Maryam Nawaz said this in Islamabad where she had come to attend a hearing in the Islamabad High Court regarding an appeal against her conviction in the Avenfield property reference. She said this in reference to a question from a reporter about Army Chief Gen Qamar Bajwa and head of the ISI Lt Gen Faiz Hameed holding a meeting with key opposition figures, Dawn News reported.
"I don't know about a dinner, maybe it was not a dinner [but] I heard about the meeting. From what I understand it was called to discuss Gilgit-Baltistan which is a political issue, an issue of the people's representatives, for them to solve and deliberate upon.
"These decisions should be made in parliament, not in GHQ," she said.
Earlier in the week, reports emerged that the army chief and the head of the ISI had held a meeting with key opposition figures before their multiparty conference where they counselled them to refrain from dragging the military into political issues.

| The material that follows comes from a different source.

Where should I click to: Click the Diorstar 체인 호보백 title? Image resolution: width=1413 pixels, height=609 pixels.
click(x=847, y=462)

The September 16 meeting was attended by as many as 15 opposition figures including Leader of the Opposition in the National Assembly Shehbaz Sharif, PPP Chairman Bilawal Bhutto-Zardari, Jamaat-i-Islami emir Sirajul Haq, ANP’s Amir Haider Hoti, JUI-F’s Asad Mahmood, PML-N leaders Khawaja Asif and Ahsan Iqbal, PPP’s Senator Sherry Rehman and a few government ministers.
Railways Minister Sheikh Rashid, while confirming the meeting and its participants in a conversation with Dawn, had said the meeting was held to discuss the impending changes in the constitutional status of Gilgit-Baltistan.

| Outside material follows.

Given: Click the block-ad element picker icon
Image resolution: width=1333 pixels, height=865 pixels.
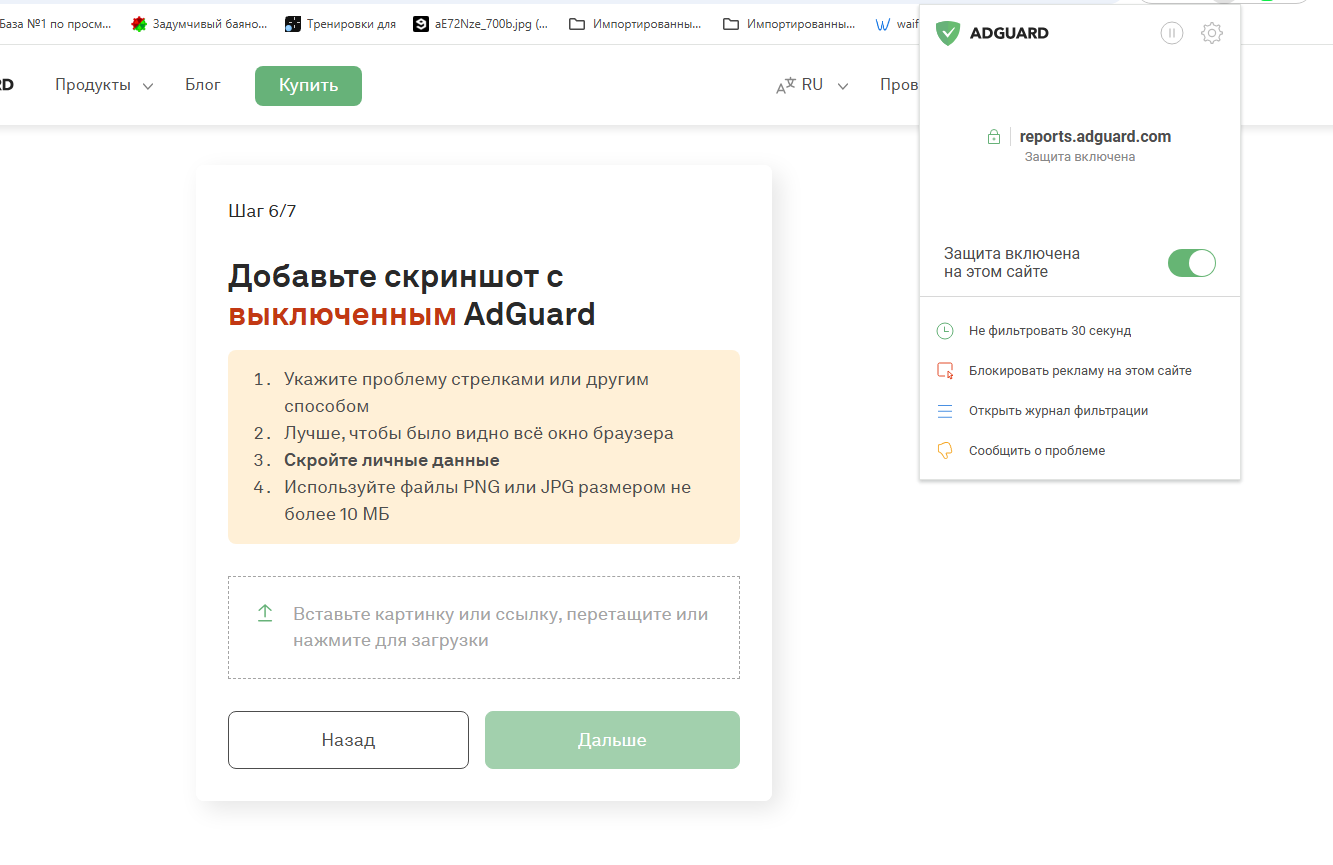Looking at the screenshot, I should click(x=944, y=371).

However, the opposition had used this opportunity to flag its concerns about other matters, especially the military’s alleged interference in politics and allegations of persecution of its leaders on the pretext of accountability.
The timing of the meeting was linked to the opposition’s multiparty conference held on September 20 where Nawaz had bitterly criticised the Army, saying there was “a state above the state in the country”.
Rashid had said the army chief told the participants of the meeting that the Army was not in any manner linked to the political processes within the country and had no involvement in matters concerning election reforms and accountability.
The army chief, however, had said the military only responds to calls for assistance by the elected civilian government and it would continue doing so irrespective of who is in office, thereby reserving the right to military interference in the country's political process.